Part of her was relieved. For a little while longer, she did not have to face whatever truth Henry had to tell.

Another part of her was desperately, childishly disappointed, which was ridiculous. After all, they were just old friends, out for a stroll together. Nothing more.

She pulled the flower from her hair and tossed it into the restless water.

• • •

Out at the camp, Henry waited impatiently for darkness. He could easily imagine the names Missy was calling him about now and grinned to himself at the look she would have on her face, all surprised when he turned up.

It was too late for their planned walk on the beach. He would go straight to Mama's to find her. They could sit on the porch, do anything, he didn't care. At least the rain had stopped. Wisps of cloud crossed a shining sliver of new moon, which he took to be a sign.
I'm a lucky man. Not many people get a second chance.

When they had returned from the bridge site that afternoon, Trent had counted them all back, reminded them of the dire consequences of breaking curfew, and retired to his cabin for the evening. He had seemed even more bad-tempered than usual.

Henry and his boys were playing gin rummy by candlelight. The night sounds of the camp came to them through the open flap. Crickets sang to each other. Men cussed as they sloshed through puddles on the way to the latrine. From the drinkers in the mess hall, there was laughter. At least Trent hadn't decided to punish them by cutting off the beer. That, Henry knew, was likely to lead to mutiny. But for the time being, it seemed that everyone had heeded the curfew.

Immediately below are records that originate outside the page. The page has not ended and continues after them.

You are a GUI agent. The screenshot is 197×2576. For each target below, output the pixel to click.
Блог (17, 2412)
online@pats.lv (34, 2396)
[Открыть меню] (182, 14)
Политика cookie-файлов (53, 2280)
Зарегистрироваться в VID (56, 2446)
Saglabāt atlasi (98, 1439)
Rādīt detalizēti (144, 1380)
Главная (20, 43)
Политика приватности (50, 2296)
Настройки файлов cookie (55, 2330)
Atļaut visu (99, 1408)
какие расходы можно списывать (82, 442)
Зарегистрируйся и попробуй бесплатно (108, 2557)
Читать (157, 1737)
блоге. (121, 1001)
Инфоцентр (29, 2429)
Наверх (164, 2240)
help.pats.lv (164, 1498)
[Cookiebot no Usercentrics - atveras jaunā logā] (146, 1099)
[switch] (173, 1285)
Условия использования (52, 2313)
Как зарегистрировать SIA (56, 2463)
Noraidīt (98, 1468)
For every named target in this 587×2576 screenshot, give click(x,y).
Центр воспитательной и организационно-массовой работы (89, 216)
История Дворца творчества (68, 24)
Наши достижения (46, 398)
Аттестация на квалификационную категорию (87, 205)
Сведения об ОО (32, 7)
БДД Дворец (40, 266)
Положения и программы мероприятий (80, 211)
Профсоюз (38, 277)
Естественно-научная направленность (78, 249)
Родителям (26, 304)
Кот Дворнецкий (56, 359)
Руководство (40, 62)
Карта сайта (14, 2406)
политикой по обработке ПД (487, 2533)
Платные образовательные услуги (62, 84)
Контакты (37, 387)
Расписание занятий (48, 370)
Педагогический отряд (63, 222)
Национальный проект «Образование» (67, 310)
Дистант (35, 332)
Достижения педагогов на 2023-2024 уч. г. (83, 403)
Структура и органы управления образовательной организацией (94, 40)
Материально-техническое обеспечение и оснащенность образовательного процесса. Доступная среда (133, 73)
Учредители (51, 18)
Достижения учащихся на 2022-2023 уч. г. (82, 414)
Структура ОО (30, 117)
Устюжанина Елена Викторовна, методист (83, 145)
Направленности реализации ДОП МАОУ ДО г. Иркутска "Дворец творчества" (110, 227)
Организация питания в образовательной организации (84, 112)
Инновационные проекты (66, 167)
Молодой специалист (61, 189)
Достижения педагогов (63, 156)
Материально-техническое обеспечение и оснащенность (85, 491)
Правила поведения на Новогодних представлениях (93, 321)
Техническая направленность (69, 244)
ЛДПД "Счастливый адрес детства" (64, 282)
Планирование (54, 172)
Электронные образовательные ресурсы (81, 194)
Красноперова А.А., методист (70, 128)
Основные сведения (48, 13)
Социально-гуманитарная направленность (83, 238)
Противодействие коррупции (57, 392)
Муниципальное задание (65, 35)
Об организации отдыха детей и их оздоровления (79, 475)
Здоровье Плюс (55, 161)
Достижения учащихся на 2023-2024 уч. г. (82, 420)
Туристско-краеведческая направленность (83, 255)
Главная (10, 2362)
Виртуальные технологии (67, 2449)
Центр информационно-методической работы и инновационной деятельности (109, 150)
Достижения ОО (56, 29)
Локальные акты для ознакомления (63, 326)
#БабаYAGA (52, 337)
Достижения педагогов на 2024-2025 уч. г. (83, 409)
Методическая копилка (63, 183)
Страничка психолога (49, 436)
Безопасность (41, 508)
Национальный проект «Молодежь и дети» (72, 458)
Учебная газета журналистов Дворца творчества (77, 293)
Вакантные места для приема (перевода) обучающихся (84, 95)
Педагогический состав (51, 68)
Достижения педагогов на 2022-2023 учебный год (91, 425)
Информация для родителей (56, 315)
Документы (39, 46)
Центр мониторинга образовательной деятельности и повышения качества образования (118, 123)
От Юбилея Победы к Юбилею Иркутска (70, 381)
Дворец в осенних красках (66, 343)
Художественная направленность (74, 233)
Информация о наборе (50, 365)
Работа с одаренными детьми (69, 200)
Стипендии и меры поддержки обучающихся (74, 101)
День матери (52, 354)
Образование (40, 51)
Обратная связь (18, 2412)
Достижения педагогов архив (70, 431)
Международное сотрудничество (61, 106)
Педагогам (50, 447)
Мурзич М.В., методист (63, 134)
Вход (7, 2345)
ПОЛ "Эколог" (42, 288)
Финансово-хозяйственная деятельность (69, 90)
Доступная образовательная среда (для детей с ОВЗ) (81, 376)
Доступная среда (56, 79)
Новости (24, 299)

When it was finally dark enough, Lemuel dug out some sand from under the edge of the back side of the cabin. Henry wiggled out. He wore a black shirt borrowed from Franklin that had the advantages of being clean and rendering him almost invisible.

“Have fun, Son,” whispered Jeb, “and don't be late. You know how your mama worries.”

“Henry,” said Lemuel seriously. “
Walk
while
you
have
the
light, lest darkness come upon ye.
That's Job.”

“Um, okay. Thanks, Lemuel,” said Henry.

He slipped quietly up to the perimeter fence using the same stealth that had brought him so close to German lines that he could smell them before they knew he was there. Cutters taken from the bridge site made a hole in the fence. Once on the other side, he made for the road. All the tiredness left his body. His legs felt light and springy, the night air moist in his lungs. Coral crunched under his boots. The friendly moon smiled down at him.

He was home. He said the word aloud, quietly: “Home.” It felt good. His long dormant habit of planning had returned in full. The first order of business was to persuade Trent to fix up the camp so it was fit for humans. The latrines should be moved away from the swampy low ground that was forever drawing filth into the open. The cabins all leaked in the rain, the canvas rotted to the point where it was almost transparent in places. The cabins were never meant to stand up to conditions in the tropics. No amount of patching would fix the roofs. They had to get new ones. Better yet, some solid structures that would give real protection from the weather. They needed a hurricane shelter. They needed to hire Selma to oversee the cooking. He had made these points to Trent before, but with no result. Now he felt as if the power of his logic would just demolish any resistance.